• _List of tasks_:
A - In the post on multithreading in wireshark, what does the writer call the real issue that keeps wireshark from being multithreaded?
B - From the post on multithreading in wireshark, print everything from "As someone that" down to "comes to multithreading.".

• _Supplied text_:
===
As someone that has actually studied the feasibility of making
wireshark multithreaded and what would be required

"... Written with tons of globals variables, non thread safe, ..."


There are some global variables in the bulk of the codebase, i.e. the
dissectors. There is actually not that many of them, but that is an
irrelevant point when it comes to multithreading.

This is the least and the most insignificant of issues that prevents
wireshark from being multithreaded.


The real issues are that virtually all interesting protocols are very
stateful which enforces a pure sequential scan and dissection of
packets.

While it would be theoretically possible to make wireshark
multithreaded this would require a massive amount of work to identify
all instances and all protocols (most of them) where you just have to
manually track state and decide when dissection must pause and wait
for previous packets to first be completely dissected before
dissection can resume.

Removing all global variables would be a small effort which would be
interesting but pointless since this is not what prevents
multithreading.
===
• _Available data_:
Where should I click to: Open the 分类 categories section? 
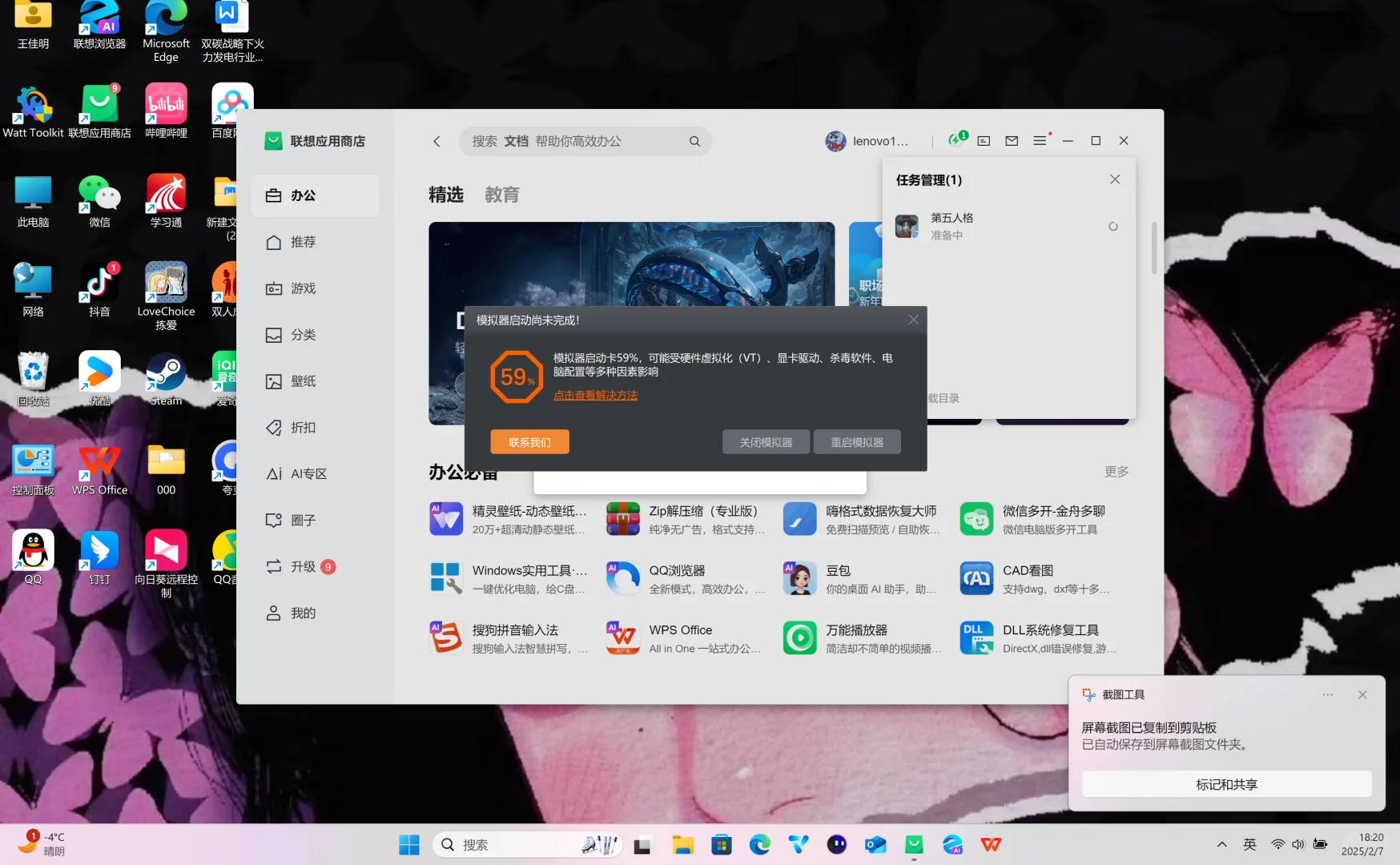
===
• _Solutions to the tasks_:
A - Virtually all interesting protocols are very stateful, which enforces a pure sequential scan and dissection of packets.

B -
As someone that has actually studied the feasibility of making
wireshark multithreaded and what would be required

"... Written with tons of globals variables, non thread safe, ..."


There are some global variables in the bulk of the codebase, i.e. the
dissectors. There is actually not that many of them, but that is an
irrelevant point when it comes to multithreading.